* [Passage provided]:
· · · · ·
Wednesday, August 29, 2012

"Just" A Stay At Home Mom

Whenever I meet people I go through the same initial drum roll questions and answers. They're great "getting-to-know-you" inquiries that eventually lead to either, "what do you do?" or "do you work or...?" At first (especially when I was only expecting William) I was a little hesitant to say that I simply stay at home; especially because I worked my toosh off to get a degree in education that I'm stinkin' proud of!
I have often wondered why it is that I have felt the need to have a job title tacked on to my "introduction" to people to really feel like I am received (or even perceived) in a bright, competent light- Almost as if saying staying at home means that I am in general a lazy person, or don't have enough drive to take on the home front and the work force at the same time. I have also wondered about women in generations past where it was common, even expected for them to say at home. How did they feel about their tasks and who they were individually (did they feel fulfilled in their roles)? While I am sure there are many answers I could find to these questions, I had a big one dawn on me just recently.
House chores are an endless burden. It's what women can easily complain about, "ugh! I just cleaned the floor to have Sam spill sticky juice all over it!" It feels nice to vent, but more so I think us women just like having things to talk about- especially the things that we're doing 24-7! Not to take away from the annoyance spilled juice on a clean floor really can be, but I feel like I have turned over a new leaf and gained better perspective into the life and role of a stay at home mom (aka ME).
In any career, you work your hardest to be able to succeed. You stoke the right people's egos (and hopefully out of genuine care and real sincerity ;)), you put in extra hours to get things polished and up to par, and you research new innovative ideas to be more streamlined and efficient. You also try to maintain a good, if not excellent, report with the people you serve. If this is the attitude towards a career in the work force, why not apply it to the career of being a stay at home mom?
I worked hard as a college student, student teacher, and TITLE intervention teacher to succeed and progress. I learned, changed, and adapted to new situations. I put a lot of effort into being successful- especially in areas where success meant everything to my career goals. As I have transitioned from my school and career drive to being a stay at home mom, I have lagged that spirited push for achievement that brought me a lot of personal satisfaction. At first I found myself hopelessly bored and hungry for a challenge. William has helped satiate that hunger (he can keep a crowed busy ;)), but I still have that longing to push myself to learn new methods and achieve personal success on a daily basis.
· · · · ·
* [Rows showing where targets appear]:
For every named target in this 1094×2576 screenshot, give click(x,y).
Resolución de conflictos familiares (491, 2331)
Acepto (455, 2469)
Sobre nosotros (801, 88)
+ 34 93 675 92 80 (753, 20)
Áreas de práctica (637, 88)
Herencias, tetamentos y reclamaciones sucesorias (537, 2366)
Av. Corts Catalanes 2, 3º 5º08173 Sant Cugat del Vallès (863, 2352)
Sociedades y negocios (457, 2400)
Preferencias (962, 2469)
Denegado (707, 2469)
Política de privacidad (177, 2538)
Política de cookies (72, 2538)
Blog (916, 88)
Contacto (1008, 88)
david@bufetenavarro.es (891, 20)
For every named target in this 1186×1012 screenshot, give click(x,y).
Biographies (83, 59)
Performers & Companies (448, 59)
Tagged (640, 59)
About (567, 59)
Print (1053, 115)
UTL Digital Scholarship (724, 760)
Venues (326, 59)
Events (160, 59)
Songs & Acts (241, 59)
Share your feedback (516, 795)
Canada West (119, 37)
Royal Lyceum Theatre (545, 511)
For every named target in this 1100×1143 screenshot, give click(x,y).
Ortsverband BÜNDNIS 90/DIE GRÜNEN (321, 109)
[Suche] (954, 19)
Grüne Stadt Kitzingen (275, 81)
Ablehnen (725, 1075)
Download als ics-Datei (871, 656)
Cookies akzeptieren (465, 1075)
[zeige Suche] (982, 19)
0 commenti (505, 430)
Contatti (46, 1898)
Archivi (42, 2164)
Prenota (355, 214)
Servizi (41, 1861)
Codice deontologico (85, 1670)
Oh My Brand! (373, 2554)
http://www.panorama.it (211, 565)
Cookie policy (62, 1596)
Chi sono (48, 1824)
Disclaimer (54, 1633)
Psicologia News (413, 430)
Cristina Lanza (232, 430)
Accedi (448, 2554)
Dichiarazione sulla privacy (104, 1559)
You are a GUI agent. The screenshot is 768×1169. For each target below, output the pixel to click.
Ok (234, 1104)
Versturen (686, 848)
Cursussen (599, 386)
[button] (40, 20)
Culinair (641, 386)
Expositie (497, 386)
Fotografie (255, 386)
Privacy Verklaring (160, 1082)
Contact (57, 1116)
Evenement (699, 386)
· · · · ·
* [Exercise requirements]:
In the stay-at-home mom post, which roles does the writer name as ones in which she worked hard to succeed before staying at home? The records aren't needed for any of this.

* [Written answer]:
College student, student teacher, and TITLE intervention teacher.